Uno de cada tres nacidos aquí tiene progenitores extranjeros, y la principal comunidad inmigrante es la marroquí. En ella hay 3,5 hijos de media. Con los matices que se quieran, es un ejemplo del enorme cambio por el que está pasando esta sociedad, y me cuido mucho de escribir que lo está sufriendo este pueblo. No pienso así. Sin embargo, sólo un negacionista osaría desdeñar sus consecuencias sociales y culturales. Algunos alcanzan el orgasmo Hare Krishna, pues aun admitiéndolas ven todas ellas positivas. Ni siquiera se limitan a considerarlas inevitables. Suelen vivir en el monte, en la inopia, en la hipocresía o en el ideal.

La ceguera también afecta a cierto vasquismo. Aferrado a respuestas políticas, avejentadas y voluntaristas, no parece percatarse de que las preguntas hoy son otras. Por un lado, está ya probado que el euskera es más importante para el nacionalismo que para el nacionalista. No sé si me explico. Por otro lado, el vecino de siempre ya ha tenido medio siglo para decidir si le merece la pena aprenderlo. Y, por último, salvo excepciones que enseguida publicitamos, al recién llegado le importa tanto el vascuence como a usted el quechua y el bereber.
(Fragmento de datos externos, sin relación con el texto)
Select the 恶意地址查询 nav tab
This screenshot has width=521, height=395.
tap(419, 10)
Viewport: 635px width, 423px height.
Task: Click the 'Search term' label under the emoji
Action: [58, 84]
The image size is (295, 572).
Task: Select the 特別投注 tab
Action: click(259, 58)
Así pues, ¿resulta viable su expansión como lengua vehicular entre gente, local o foránea, a quien no le interesa para nada?, ¿no es acaso más práctico fomentarla y pluralizarla entre quienes de verdad desean mantenerla y utilizarla? Sin duda ahorraríamos recursos, neuronas, disgustos y frustraciones. Lo tengo dicho: es preferible conformar una minoría variada, dinámica y consciente, tratada con respeto, a colorear una engañosa mayoría.